Although the mechanism that determines childbirth is not yet fully understood, a seasonal and daily periodicity of human birth has been identified [124]. The photoperiod would seem to be an important factor in controlling birth time. According to this logic, melatonin is the main mediator of this control, as reported [125]. Several studies have displayed an increase in melatonin levels in amniotic fluid during the pre-natal period. The changes in circulating melatonin levels would appear to be a determining factor in the birth times [126].

5. Conclusions

A large amount of research has focused on melatonin, shedding light on its mechanisms of action, and its functions. From these studies has emerged the key role of melatonin in processes of embryonic development and human reproduction.

Among the physiological activities of this molecule, one of the most important is the modulator of the circadian reproductive maternal rhythm, favoring uterine receptivity, and establishing the day/night cycle in the fetus.

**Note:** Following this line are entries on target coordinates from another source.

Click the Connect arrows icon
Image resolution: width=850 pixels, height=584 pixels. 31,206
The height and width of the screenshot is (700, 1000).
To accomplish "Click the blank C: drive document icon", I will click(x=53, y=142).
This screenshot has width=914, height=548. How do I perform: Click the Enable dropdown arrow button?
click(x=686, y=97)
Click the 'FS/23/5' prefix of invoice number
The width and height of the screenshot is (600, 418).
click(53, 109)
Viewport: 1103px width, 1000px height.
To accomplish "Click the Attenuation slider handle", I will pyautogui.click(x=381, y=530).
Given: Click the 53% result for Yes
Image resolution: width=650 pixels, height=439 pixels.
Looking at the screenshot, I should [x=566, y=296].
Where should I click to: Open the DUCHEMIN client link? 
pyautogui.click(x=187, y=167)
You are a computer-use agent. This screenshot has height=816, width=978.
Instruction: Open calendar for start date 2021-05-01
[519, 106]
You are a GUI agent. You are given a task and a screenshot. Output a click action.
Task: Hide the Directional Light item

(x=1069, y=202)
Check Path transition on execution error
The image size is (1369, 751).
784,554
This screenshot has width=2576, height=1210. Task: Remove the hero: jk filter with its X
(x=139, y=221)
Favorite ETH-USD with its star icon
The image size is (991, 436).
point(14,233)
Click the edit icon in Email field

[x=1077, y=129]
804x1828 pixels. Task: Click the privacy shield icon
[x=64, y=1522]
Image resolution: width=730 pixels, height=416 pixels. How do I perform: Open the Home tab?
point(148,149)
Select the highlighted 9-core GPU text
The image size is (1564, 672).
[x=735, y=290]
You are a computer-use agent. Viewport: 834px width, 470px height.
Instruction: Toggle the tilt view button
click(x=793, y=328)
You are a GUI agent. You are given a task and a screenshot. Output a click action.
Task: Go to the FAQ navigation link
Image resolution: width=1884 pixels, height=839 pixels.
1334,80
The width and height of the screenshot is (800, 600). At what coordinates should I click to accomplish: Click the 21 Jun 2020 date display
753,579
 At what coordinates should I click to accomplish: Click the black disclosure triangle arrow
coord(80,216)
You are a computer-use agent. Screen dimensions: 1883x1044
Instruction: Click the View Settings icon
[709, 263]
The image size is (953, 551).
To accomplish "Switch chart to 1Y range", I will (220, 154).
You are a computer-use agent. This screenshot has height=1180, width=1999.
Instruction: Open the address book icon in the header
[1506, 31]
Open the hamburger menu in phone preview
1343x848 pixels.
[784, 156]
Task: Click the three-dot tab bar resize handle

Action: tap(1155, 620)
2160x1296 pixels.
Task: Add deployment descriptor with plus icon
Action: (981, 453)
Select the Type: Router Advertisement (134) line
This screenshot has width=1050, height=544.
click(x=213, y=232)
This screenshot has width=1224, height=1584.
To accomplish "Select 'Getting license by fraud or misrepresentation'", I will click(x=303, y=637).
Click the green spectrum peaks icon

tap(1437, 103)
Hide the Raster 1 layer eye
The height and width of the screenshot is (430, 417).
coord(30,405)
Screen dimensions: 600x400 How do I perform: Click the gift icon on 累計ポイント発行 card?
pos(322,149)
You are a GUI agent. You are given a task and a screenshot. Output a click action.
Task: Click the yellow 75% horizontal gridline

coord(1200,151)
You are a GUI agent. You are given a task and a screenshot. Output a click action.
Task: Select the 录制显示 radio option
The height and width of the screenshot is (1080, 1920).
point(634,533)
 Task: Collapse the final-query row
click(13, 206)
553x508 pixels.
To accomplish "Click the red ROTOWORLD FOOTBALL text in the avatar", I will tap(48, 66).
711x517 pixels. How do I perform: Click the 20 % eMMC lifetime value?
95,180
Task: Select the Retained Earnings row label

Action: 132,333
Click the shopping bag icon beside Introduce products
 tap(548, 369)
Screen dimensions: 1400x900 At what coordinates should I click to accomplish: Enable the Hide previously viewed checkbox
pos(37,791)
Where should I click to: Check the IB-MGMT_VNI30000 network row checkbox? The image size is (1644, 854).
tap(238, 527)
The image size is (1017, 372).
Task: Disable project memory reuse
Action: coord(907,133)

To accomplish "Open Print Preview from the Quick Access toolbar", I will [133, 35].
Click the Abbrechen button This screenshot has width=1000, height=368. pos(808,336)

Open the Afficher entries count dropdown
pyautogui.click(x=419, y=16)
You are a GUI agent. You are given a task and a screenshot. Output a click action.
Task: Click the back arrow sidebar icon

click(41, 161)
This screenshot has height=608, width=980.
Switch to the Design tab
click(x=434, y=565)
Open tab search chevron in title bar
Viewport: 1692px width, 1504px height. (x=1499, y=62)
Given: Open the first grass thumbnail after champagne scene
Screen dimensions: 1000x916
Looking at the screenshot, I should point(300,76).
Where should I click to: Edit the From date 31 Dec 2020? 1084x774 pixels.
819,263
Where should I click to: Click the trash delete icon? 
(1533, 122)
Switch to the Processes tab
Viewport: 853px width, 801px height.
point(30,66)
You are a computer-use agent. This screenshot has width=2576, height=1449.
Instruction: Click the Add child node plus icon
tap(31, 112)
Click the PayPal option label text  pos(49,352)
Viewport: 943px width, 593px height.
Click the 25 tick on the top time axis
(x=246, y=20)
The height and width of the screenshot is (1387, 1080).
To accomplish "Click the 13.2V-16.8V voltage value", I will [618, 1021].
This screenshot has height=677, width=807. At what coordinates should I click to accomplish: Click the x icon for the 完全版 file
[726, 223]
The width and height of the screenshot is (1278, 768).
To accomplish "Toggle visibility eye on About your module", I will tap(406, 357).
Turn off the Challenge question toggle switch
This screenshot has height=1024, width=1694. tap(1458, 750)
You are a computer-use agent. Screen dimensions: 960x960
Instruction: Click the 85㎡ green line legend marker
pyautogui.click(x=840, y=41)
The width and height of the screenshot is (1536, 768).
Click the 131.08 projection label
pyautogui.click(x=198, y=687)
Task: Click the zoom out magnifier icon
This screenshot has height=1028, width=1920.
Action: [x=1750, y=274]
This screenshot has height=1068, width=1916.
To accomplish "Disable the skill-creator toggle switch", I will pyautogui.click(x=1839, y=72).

Another fundamental activity of melatonin is the antioxidant function that allows the direct removal of free radicals from the oocyte and the embryo, supporting implantation and proliferation. More and more data confirm the cytoprotective effect, together with the immunomodulatory one, that would seem essential for the success of pregnancy and correct fetal development. Finally, the latest studies attest to a probable protective effect and in the direct development of the nervous system.

These results are validated by the fact that in models with alterations and/or reductions in melatonin secretion levels, efficiently desynchronizing the circadian rhythm, there is a higher probability of significant complications in pregnancy, such as abortion, pre-eclampsia, and neonatal neurological disability [127]. In fact, several data show that pregnant women who are often exposed to light during the night, or who perform night work, have increased incidences of complications during pregnancy. These complications might be related to a deficiency of melatonin secretion in these individuals [113].

Currently, melatonin is present as a food supplement and over-the-counter drug, with high availability, and has no acute or chronic adverse effects.

So far, several clinical studies have been performed on pregnant women: melatonin supplementation has shown no risk, but rather, has displayed positive effects. Therefore, all the obtained data confirm the important role of this molecule in supporting physiological pregnancy. In this regard, further studies would be useful to better define the posology of melatonin in order to achieve the most effective responses, both for the mother and the fetus.